» **WORK TO COMPLETE**
Your answer should be the lines from the start of the records through the line with "Given: Open the 영리목적 사용불가 dropdown", copied word for word.

» **SOURCE DATA**
⟨
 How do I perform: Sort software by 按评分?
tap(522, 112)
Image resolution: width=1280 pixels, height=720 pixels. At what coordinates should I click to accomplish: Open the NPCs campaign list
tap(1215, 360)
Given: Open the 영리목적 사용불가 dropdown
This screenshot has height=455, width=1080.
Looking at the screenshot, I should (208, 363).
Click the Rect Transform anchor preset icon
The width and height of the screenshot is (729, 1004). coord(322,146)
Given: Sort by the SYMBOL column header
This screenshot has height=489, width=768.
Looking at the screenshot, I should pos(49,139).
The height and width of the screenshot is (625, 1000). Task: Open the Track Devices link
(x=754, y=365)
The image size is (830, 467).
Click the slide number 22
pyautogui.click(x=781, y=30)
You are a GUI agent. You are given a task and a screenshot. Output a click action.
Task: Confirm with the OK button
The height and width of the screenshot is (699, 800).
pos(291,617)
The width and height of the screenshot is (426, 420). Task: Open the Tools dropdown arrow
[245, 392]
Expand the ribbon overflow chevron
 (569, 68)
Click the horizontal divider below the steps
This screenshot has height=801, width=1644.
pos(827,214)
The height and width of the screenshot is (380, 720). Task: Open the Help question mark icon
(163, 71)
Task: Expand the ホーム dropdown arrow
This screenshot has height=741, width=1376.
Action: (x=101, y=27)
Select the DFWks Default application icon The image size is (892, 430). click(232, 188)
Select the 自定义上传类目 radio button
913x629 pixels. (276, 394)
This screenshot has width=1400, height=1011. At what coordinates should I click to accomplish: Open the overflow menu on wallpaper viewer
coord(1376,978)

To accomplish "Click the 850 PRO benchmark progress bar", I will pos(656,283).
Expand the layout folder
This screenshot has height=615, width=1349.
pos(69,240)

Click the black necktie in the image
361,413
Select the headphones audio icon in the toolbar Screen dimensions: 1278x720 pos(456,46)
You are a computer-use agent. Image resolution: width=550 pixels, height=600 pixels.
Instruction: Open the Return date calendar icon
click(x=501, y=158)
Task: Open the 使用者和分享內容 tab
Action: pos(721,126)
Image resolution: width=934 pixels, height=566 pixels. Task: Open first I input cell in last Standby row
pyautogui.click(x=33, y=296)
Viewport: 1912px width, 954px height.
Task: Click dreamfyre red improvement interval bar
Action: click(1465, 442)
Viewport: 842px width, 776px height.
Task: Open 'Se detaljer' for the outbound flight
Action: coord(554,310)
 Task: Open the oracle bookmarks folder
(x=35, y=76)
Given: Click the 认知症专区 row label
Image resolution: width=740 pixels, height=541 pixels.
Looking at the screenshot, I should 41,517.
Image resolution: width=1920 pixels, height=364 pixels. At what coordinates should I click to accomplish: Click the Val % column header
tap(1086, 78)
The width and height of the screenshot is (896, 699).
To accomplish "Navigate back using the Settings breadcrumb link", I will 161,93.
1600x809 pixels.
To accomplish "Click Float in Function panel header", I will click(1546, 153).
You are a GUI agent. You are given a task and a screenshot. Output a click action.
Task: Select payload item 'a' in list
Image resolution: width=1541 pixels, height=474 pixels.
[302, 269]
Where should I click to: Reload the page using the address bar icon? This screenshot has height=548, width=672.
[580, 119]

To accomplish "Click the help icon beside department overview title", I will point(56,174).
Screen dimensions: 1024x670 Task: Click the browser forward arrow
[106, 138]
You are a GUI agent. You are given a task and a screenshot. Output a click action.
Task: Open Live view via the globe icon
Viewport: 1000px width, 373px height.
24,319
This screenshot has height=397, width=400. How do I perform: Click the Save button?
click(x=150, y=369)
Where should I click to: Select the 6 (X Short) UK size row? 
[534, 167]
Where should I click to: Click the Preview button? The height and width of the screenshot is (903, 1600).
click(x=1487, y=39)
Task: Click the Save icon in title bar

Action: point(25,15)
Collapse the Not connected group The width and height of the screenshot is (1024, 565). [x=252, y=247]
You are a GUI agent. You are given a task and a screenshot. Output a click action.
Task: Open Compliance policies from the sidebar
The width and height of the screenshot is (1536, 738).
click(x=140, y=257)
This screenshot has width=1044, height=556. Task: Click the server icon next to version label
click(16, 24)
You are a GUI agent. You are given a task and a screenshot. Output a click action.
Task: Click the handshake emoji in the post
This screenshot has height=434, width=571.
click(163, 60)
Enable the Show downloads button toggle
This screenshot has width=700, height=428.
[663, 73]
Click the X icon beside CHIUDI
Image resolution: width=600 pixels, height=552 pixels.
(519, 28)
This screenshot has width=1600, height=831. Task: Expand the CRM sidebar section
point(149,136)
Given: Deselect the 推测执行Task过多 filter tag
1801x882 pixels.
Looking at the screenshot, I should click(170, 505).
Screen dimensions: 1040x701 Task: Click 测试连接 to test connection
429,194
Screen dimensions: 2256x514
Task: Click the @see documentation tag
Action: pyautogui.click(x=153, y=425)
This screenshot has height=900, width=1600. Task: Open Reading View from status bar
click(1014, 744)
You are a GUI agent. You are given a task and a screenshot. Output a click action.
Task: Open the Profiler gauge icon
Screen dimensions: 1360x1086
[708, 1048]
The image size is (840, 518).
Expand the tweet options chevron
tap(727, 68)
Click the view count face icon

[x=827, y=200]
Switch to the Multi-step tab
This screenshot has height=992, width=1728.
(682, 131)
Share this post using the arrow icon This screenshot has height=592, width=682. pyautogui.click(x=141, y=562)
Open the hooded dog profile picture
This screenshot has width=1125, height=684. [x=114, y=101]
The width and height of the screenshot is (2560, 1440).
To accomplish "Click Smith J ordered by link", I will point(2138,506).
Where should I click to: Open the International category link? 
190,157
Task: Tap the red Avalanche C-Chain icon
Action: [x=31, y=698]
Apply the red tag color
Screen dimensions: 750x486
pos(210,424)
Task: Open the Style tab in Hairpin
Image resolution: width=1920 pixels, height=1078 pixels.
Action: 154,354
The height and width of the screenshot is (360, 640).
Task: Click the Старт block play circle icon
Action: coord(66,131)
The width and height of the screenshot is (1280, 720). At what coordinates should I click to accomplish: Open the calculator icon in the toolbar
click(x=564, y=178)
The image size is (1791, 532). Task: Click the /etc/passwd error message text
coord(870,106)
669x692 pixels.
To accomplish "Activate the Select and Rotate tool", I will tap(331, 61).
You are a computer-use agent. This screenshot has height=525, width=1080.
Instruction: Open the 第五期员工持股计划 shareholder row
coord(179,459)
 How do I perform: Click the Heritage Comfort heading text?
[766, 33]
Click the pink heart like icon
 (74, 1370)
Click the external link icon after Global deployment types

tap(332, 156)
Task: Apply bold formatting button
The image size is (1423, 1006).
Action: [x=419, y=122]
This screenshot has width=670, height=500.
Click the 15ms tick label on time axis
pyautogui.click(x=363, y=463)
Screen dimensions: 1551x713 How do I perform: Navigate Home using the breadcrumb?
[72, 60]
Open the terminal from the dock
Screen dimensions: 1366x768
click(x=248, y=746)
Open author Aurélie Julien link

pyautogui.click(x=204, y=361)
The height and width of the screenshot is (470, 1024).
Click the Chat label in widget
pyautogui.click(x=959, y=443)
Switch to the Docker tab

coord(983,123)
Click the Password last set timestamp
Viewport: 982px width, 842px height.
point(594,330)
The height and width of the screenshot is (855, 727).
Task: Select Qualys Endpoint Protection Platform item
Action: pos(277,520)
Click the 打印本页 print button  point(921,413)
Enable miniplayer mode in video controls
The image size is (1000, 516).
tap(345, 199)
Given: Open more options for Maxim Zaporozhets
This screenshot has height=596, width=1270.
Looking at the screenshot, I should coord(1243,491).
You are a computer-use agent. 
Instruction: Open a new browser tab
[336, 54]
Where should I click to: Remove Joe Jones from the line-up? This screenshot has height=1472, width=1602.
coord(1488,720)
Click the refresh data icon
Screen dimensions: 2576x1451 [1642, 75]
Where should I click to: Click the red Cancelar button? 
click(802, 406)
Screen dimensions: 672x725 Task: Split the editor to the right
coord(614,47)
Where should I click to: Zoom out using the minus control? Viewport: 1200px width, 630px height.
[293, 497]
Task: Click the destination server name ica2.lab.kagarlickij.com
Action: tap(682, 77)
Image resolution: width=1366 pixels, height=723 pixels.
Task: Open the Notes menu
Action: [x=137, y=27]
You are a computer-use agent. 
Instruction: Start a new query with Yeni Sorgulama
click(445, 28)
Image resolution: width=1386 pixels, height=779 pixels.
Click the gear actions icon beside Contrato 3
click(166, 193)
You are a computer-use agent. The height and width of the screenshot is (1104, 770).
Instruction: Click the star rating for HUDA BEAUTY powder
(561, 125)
⟩
» **ANSWER TO THE EXERCISE**
 How do I perform: Sort software by 按评分?
tap(522, 112)
Image resolution: width=1280 pixels, height=720 pixels. At what coordinates should I click to accomplish: Open the NPCs campaign list
tap(1215, 360)
Given: Open the 영리목적 사용불가 dropdown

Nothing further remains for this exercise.